In recent months, Congress has stepped up bipartisan scrutiny after the rollout at the VA Medical Center in Spokane, Wash., weeks before the November election quickly ran into trouble. Training of the medical staff was inadequate and the contractor’s on-site staff was ill-equipped to troubleshoot problems, the VA review found. Staff productivity plummeted as workers struggled to find patient records, prescribe proper medications and update medical visits in the system.
The Spokane staff filed hundreds of reports of patient safety issues caused by the new system, Sen. Patty Murray (D-Wash.) said at Wednesday’s hearing.
“Patients are not getting accurate meds,” Murray said. “Meds are sent to the wrong address. What used to take a few clicks is now a lot more complicated. Providers are burning out.”
McDonough said he has installed a patient safety team at the Spokane hospital to address the problems because of the potential for harm created by errors with the system.
He said he is not considering abandoning the project or switching contractors.
“I think the technology is basically sound,” McDonough said. “So much of these questions in terms of execution end up being governance and management challenges, and that’s on us.”
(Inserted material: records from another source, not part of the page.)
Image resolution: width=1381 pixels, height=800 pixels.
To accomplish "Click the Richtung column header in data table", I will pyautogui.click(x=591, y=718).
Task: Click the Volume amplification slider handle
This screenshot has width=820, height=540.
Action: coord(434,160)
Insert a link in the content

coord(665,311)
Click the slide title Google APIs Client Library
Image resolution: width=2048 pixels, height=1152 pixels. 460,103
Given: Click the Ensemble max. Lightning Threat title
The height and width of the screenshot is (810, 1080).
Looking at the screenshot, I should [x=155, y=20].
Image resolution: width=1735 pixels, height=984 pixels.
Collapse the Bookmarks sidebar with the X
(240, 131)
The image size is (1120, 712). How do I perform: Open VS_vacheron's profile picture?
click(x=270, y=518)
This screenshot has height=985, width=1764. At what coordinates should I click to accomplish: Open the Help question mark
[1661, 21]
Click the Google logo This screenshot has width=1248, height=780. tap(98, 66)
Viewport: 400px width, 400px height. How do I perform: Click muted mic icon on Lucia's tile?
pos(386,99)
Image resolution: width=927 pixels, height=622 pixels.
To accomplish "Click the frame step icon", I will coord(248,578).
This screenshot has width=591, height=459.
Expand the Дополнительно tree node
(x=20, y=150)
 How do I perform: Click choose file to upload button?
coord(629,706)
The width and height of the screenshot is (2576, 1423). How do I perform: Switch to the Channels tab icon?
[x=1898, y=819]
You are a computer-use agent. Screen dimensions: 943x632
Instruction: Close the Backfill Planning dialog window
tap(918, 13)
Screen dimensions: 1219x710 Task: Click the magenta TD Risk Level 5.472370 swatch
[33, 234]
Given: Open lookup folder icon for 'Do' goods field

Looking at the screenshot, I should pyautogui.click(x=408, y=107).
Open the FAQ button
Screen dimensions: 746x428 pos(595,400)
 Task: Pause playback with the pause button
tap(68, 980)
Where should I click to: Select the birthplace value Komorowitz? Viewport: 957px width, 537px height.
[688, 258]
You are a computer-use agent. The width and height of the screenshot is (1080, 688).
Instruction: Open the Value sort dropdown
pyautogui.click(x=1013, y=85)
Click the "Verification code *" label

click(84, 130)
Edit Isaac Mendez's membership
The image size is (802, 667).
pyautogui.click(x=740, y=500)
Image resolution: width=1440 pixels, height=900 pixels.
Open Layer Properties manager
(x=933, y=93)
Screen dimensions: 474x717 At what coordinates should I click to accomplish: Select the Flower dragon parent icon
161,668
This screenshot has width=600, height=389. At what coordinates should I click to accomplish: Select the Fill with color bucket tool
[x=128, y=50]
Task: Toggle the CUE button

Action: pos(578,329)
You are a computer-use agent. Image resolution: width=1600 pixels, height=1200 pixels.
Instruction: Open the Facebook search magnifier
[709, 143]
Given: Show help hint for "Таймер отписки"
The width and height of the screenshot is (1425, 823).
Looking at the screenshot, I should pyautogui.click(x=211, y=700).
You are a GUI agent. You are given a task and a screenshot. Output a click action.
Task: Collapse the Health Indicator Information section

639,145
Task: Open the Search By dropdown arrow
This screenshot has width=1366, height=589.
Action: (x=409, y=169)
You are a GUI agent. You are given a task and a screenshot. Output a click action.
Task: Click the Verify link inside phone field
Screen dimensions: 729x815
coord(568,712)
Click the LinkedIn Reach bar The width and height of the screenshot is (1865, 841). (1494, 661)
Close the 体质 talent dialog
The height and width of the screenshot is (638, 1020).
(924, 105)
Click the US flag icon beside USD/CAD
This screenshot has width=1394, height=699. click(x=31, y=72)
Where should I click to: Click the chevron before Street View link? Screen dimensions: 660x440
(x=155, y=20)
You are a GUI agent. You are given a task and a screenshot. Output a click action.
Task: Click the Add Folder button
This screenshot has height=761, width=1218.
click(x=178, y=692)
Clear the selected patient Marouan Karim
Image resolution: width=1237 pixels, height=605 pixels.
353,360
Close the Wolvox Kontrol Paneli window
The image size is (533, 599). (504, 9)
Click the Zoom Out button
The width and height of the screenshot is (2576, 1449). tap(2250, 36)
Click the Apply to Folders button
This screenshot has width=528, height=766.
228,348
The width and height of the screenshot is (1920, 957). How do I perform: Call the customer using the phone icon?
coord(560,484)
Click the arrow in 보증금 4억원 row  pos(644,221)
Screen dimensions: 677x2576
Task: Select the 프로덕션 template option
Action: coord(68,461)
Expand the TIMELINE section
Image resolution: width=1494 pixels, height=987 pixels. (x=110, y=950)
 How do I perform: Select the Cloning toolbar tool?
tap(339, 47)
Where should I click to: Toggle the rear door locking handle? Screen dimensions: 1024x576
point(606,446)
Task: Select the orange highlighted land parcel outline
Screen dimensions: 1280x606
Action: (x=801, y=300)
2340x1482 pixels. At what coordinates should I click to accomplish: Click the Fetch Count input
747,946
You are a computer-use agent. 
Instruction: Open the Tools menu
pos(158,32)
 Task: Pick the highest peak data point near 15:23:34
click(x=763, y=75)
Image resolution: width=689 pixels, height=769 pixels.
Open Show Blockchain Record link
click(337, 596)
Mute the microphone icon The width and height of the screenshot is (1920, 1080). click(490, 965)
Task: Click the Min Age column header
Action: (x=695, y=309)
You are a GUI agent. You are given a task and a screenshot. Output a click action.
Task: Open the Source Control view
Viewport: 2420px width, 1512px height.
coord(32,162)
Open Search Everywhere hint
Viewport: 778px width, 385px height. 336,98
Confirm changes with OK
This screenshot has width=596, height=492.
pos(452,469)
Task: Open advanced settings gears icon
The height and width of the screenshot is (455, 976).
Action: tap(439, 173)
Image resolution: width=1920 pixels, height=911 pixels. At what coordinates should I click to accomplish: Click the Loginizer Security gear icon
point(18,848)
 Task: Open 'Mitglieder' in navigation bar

But some senators remained skeptical. “I’ve had the impression for some time that there are folks who are milking the cow,” said the committee’s chairman, Sen. Jon Tester (D-Mont.). “There’s been damn little accountability.”
“I hope Cerner’s watching this,” the senator added. “If they’re not open to making a user-friendly health medical record, they ought to admit it so we can get the money back and start all over.”
He told McDonough that the failures were “not all your fault . . . I don’t know if any of it is your fault.”
VA Inspector General Michael Missal’s office has flagged concerns in five reports on the project since April 2020, with more underway. Auditors disclosed last week that the agency’s cost estimates to Congress were unreliable and lacked documentation. A separate report found gaps in staff training in Spokane and apparent attempts by some agency officials to disguise the problems by withholding training evaluation data from auditors and altering other data before submitting it to them.
Senators were galled by the staff missteps in both areas.
“I would hope you would deal very sternly with that type of activity,” Sen. Thom Tillis (R-N.C.) said, echoing calls from others in his party for McDonough to discipline or fire those held responsible. The secretary said he still has not figured out “what went wrong” and who is to blame but added that he plans to find out and hold the employees involved responsible.
VA was scheduled to roll out the new system in Columbus, Ohio, this summer, followed by a hospital in northern Michigan, but those plans are now on hold, McDonough said. He is abandoning a scheduled deployment and instead will evaluate each hospital’s readiness to proceed. He did not say when that would occur.